In Network doctor – this is a physician that is under contract with the insurance company, and has agreed to discount their services
Out of Network doctor – this is a physician that is not under contract with the insurance to discount fees. You may still receive a reimbursement from the insurance company, but your cost will be more than if you used an In Network doctor.
There are two types of medical plans
HMO’s – which offer a high level of coverage, with low out of pocket costs. With these plans, you are required to choose a Primary Care Physician for all treatment and they will refer you to a Specialist, if needed.
You can also change your Primary Care Physician throughout the year, if you wish
Most HMO visits include only a co-pay for treatment, meaning you pay one small amount for your visit.
Now, the other plan type is called a Preferred Provider Option (or PPO)
PPO plans all you the flexibility of using both In-Network and Out-of-Network physicians,
and you can self-refer, to specialists.
Doctors that are in the network will charge you a discounted rate for services.
So, once you pay the annual deductible, you’ll pay a percentage of the discounted rate, and the insurance company will pay the other percent.
But you have to be careful here to try to stick with in network doctors. Because, if you use non-network doctors, while you’ll still be reimbursed, you will have to pay more.
Because PPO’s give you more flexibility to choose doctors outside the network, generally the premium cost is a bit higher than HMO plan premiums.
The other question I hear all the time is how much will it cost. And of course, the answer is – it depends. For small groups, rates are determined by location, age and gender (and listen, as a woman over a certain age – I hear you. But those are the facts).
But keep in mind you, as the employer, don’t have to pay that full amount.
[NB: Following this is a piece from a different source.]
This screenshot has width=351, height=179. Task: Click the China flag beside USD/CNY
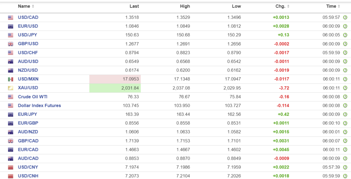coord(11,167)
Most companies cover a portion of the monthly premium, and the employee is responsible for the rest. Now, can you say you’ll cover $10 a month and they have to do the rest – well, no. There are limits. Most insurance companies have a minimum of something like 50% of the premium, that the company has to cover – or you can do a fixed amount. But again, it has to be something the insurance company considers reasonable. And, also keep in mind, the cost your employees have to pay for insurance will impact the bump you could get from offering insurance in the first place.
Again, the employee contribution amount would be tax free to them and you. By the way, you do need to make sure you have what is called a POP 125 plan in place to make it legally tax free – don’t fret, talk to your broker – they can set it up for you.
OK, so far we have focused on medical insurance coverage. But there are other benefits you can offer your team. Things such as vision and dental coverage, life insurance and even disability programs.
It’s a big list, so we’ll do another episode devoted to what are called, ancillary coverages.
In the meantime, if you don’t already offer insurance – find a good broker and talk to them about what’s possible, and what it might cost. You could be surprised, it’s probably less than you think. And it will be an amazing benefit (hence the name) for your employees.